Segundo libro de la serie de la fiscal Jana Berzelius. Han transcurrido unos meses después de los sucesos del primer libro y, en esta ocasión, le tocará trabajar en un caso que involucra tráfico de drogas mientras continúa lidiando con un pasado que la obsesiona y la persigue.
Aunque el libro anterior me gustó demoré más de un año en querer retomar la serie y fue un acierto porque la disfruté más después de esa pausa. Recordaba lo principal y lo que no ya nos lo recuerda la autora brevemente, en ningún momento me perdí.

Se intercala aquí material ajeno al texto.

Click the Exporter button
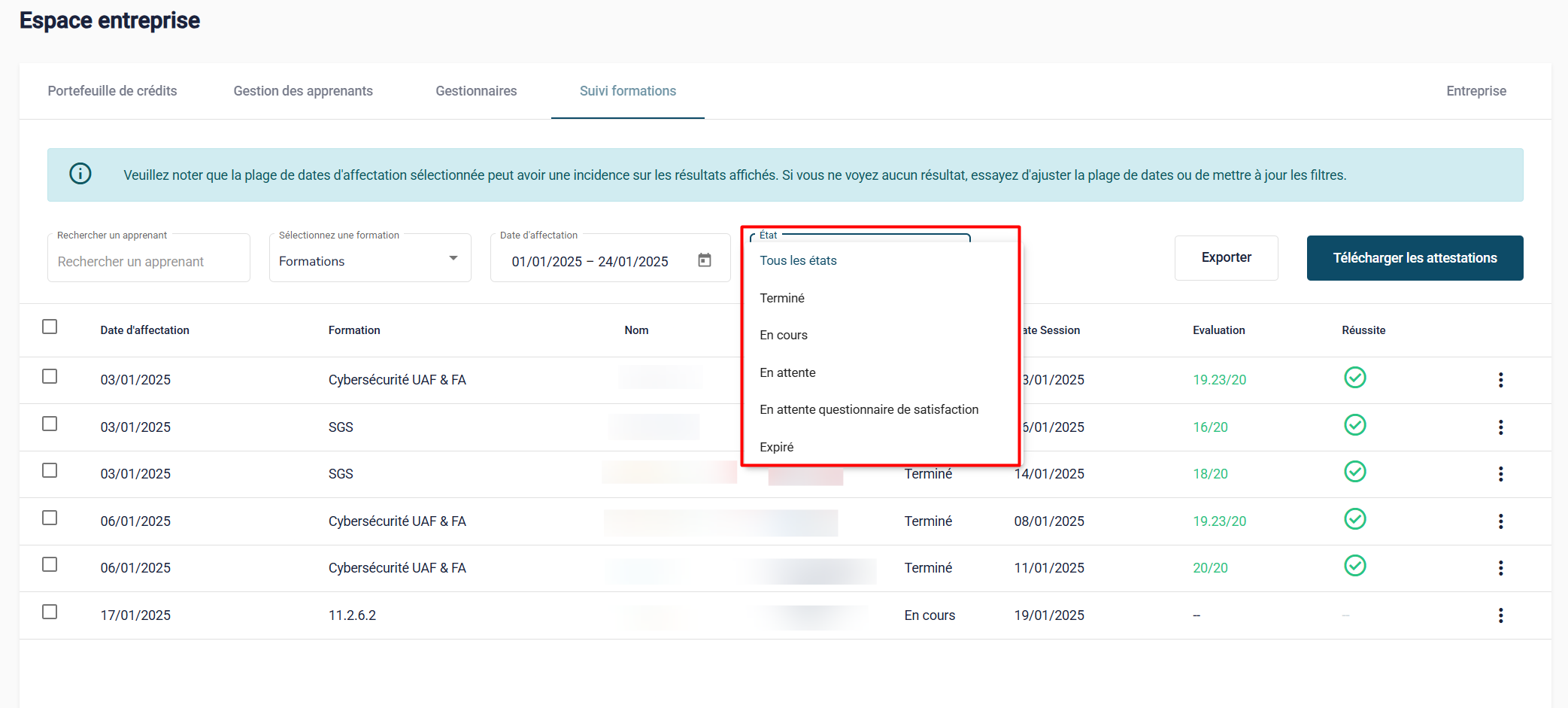 1226,257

Lo que más me gustó es cómo está estructurado. Los capítulos son de extensión normal pero dentro de cada uno encontramos escenas cortas, narradas en tercera persona y desde el punto de vista de varios personajes. No solo contamos con la perspectiva de Jana sino también de sus compañeros (Mia, Henrik, Gunnar, Annelie, Per), sus padres, víctimas y victimarios y algún personaje ocasional. Esto le da mayor dinamismo y la hace muy entretenida de leer además de tener ese efecto de "otro capítulo más" que terminan volviéndose diez, yo me lo bebí. Y bueno, si algún personaje no te gusta no pasa nada porque en un santiamén pasas a otro. A mí me caen fatal Per y Mia.
En lo particular, sentí que la historia iba de menos a más. Varias escenas que, en un principio, me parecieron innecesarias y sin interés alguno fueron adquiriendo sentido al ir avanzando, uno empieza a comprender porqué se le da relevancia a tal persona o asunto.

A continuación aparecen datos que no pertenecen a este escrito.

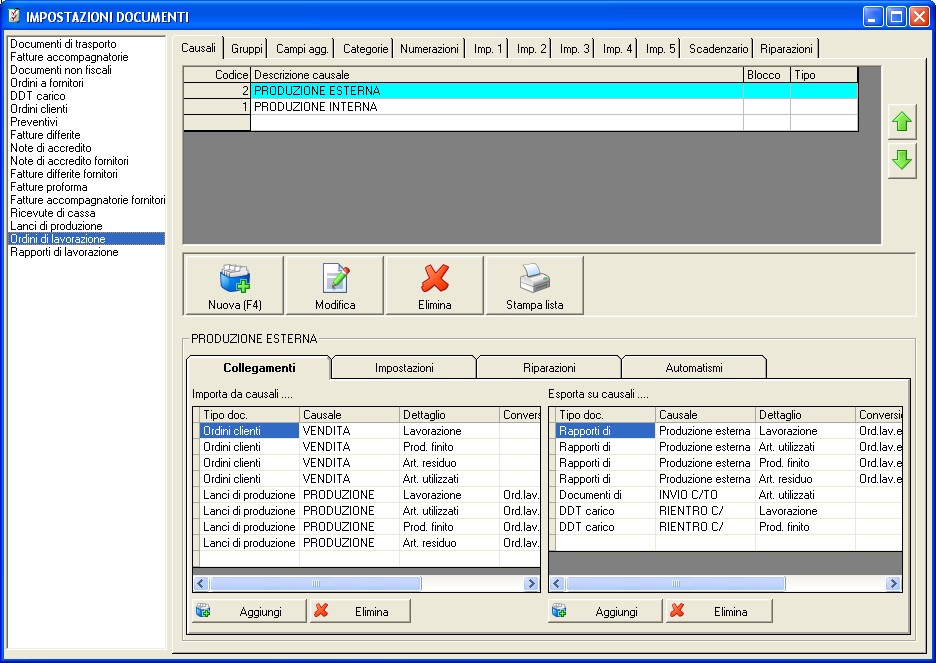Image resolution: width=936 pixels, height=663 pixels.
Task: Click Aggiungi under Importa da causali
Action: click(x=249, y=611)
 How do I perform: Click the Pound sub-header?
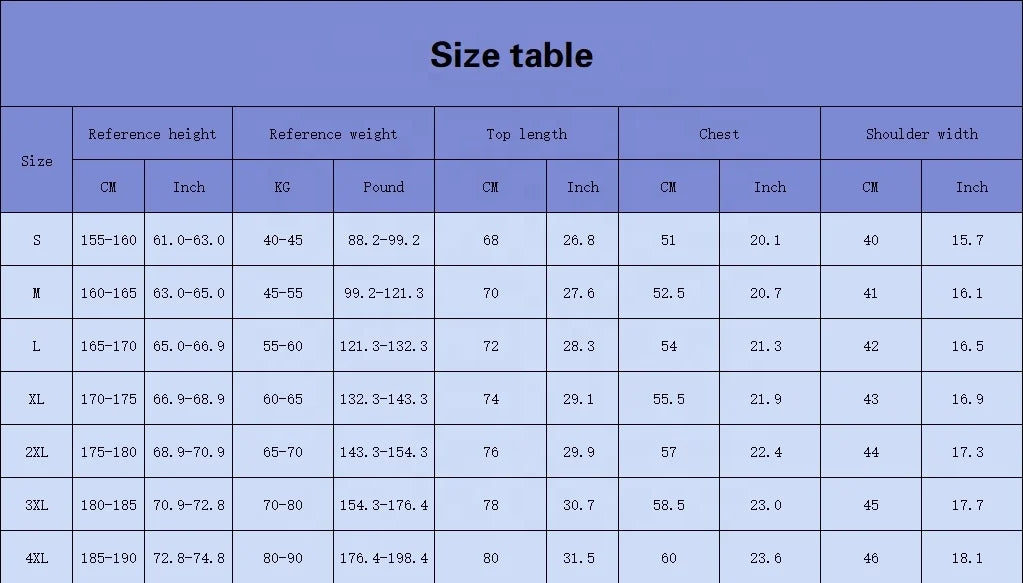(x=384, y=187)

He notado una narración mejor trabajada aunque me sigue chirriando un poco lo de la constante repetición de nombres completos.
El caso no es tan enrevesado como muchos de los que se ven en novelas del género con ese afán de impresionar o sorprender. Es algo muy sencillo, va de drogas, "mulas" y corrupción, real y casi común de hecho. Sin embargo, resulta atractivo y emociona, más aún con el contexto que se le da y las conexiones que se van estableciendo.

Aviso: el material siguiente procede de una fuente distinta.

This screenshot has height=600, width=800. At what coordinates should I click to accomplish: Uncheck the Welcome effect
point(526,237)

Las revelaciones finales no sorprenden tanto ya que la autora nos va dejando pistas a lo largo del libro, algunas evidentes. La gracia más bien recae en ver cómo los personajes llegan a esos descubrimientos que ya sabemos o, por lo menos, sospechamos. Más de una vez quise entrar al libro y evitar que metieran la pata.
En conclusión, La marca de la venganza me ha parecido una secuela digna, que me atrapó y me mantuvo interesada todo el tiempo. Sencilla, con poca sorpresa pero que, aún así, cumple con acierto, por lo menos conmigo así ha sido.